Di pihak lain, terdapat bahaya ”penyatuan kenyamanan”, di mana kedua belah pihak dalam prosesnya kurang kritis pada skema kerja awal.
Sekarang ini organisasi internasional terlihat sangat ketinggalan dalam menangani persoalan dominasi beberapa perusahaan digital.
Masyarakat sipil, baik pada tingkat internasional maupun lokal, juga lambat dalam membuat sinergi dengan kelompok-kelompok masyarakat baru yang piawai menggunakan komunikasi digital. Kelompok-kelompok baru ini bergerak baik sebagai individu maupun kelompok independen, yang sebagian masuk dalam kategori social entrepreneur.
Mungkin mereka tak membuat klaim identitas tentang demokratisasi, tetapi kerja mereka mengandung gagasan ”perbaikan masyarakat/komunitas”. Mereka ”masyarakat sipil” masa kini dengan potensi pengelolaan sumber daya sendiri.
Jika mereka ”dijangkau” oleh organisasi masyarakat sipil konvensional dengan klaim identitas masyarakat sipil yang lebih jelas, kelompok-kelompok baru ini menjadi kekuatan masyarakat sipil secara umum.
Digitalisasi yang diadopsi banyak pemerintahan di klaim telah meningkatkan transparansi dan akuntabilitas. Mungkin benar terutama soal transparansi. Namun, masalah akuntabilitas adalah soal lain. Digitalisasi tidak menjamin aspek ini.
Baca juga Mempersoalkan Imparsialitas Platform Digital
Akuntabilitas adalah upaya mendapat legitimasi bahwa suatu program, atau keberadaan institusi publik, sesuai dengan kerangka tujuan dan cara-cara pencapaian yang diterima masyarakat.
Digitalisasi kebanyakan dibuat tanpa melibatkan organisasi-organisasi nonpemerintah, termasuk perguruan tinggi, dalam hal substantif, misalnya bagaimana data ditarik, diolah, dan dimanfaatkan. Digitalisasi jauh melampaui hanya masalah desain sistem. Ada banyak isu inklusi-eksklusi dan hak warga negara dalam digitalisasi.
Menyelamatkan ruang publik
Civil Society and Media Forum yang merupakan bagian dari Bali Democracy Forum mengangkat isu menyelamatkan ruang publik sebagai bagian dari skema untuk menjaga pembangunan yang akuntabel dengan tujuan-tujuan kesejahteraan umum.

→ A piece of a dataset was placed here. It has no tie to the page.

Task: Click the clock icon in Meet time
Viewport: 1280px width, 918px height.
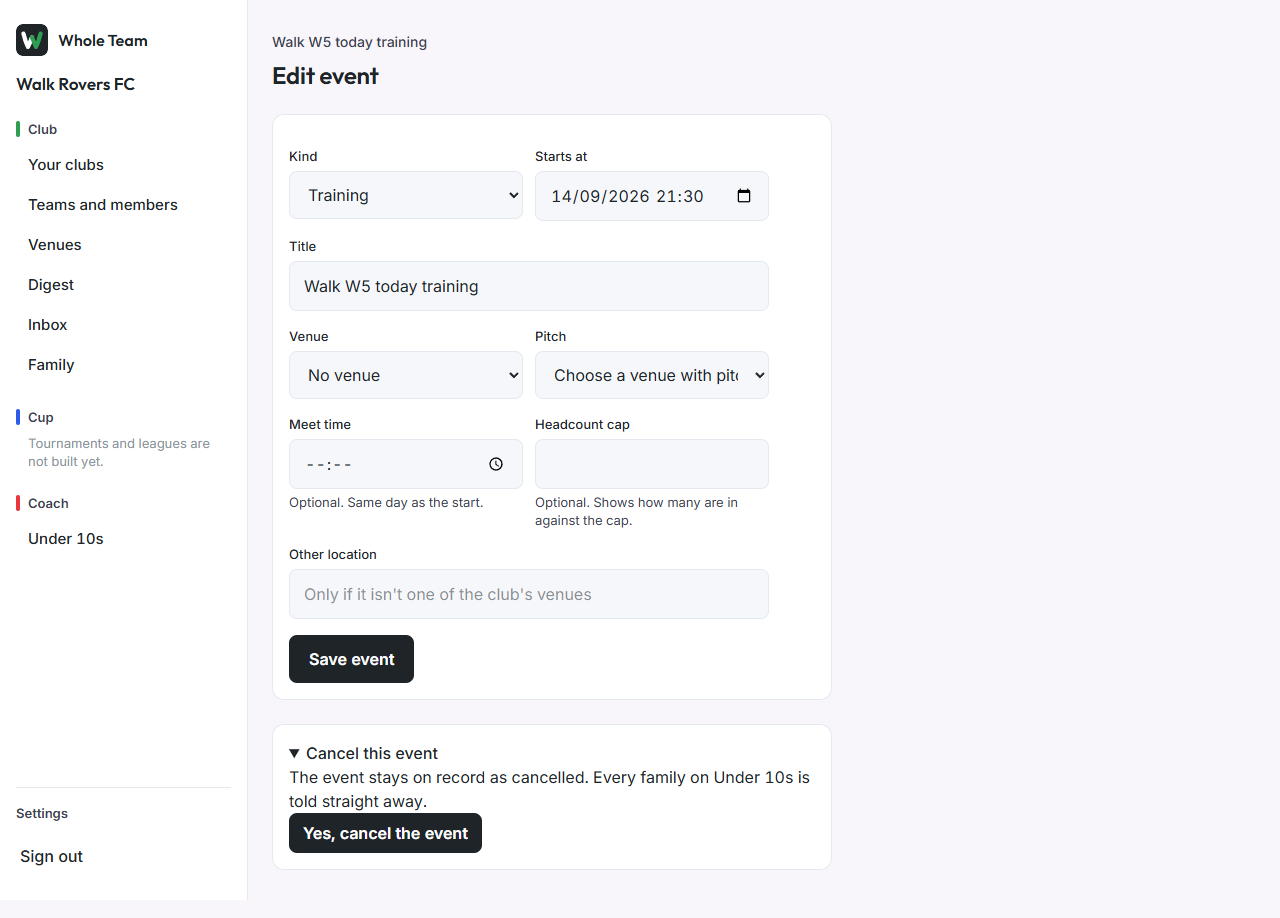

Untuk mewujudkan ini, baik pemerintah maupun organisasi masyarakat sipil memiliki tanggung jawab masing-masing.
Pemerintah Indonesia, antara lain melalui Bali Democracy Forum, harus mengangkat isu-isu yang dihasilkan pada tingkat internasional.
Pemerintah harus memfasilitasi bagaimana instrumen dan mekanisme yang ada pada tingkat internasional, misalnya indeks-indeks demokrasi dan antikorupsi, dijalankan oleh organisasi masyarakat sipil.
Pemerintah wajib memberi ruang bagi organisasi masyarakat sipil untuk menerapkan, memperluas, dan memperbarui indeks-indeks tersebut agar lebih menjadi kontekstual dan menggerakkan.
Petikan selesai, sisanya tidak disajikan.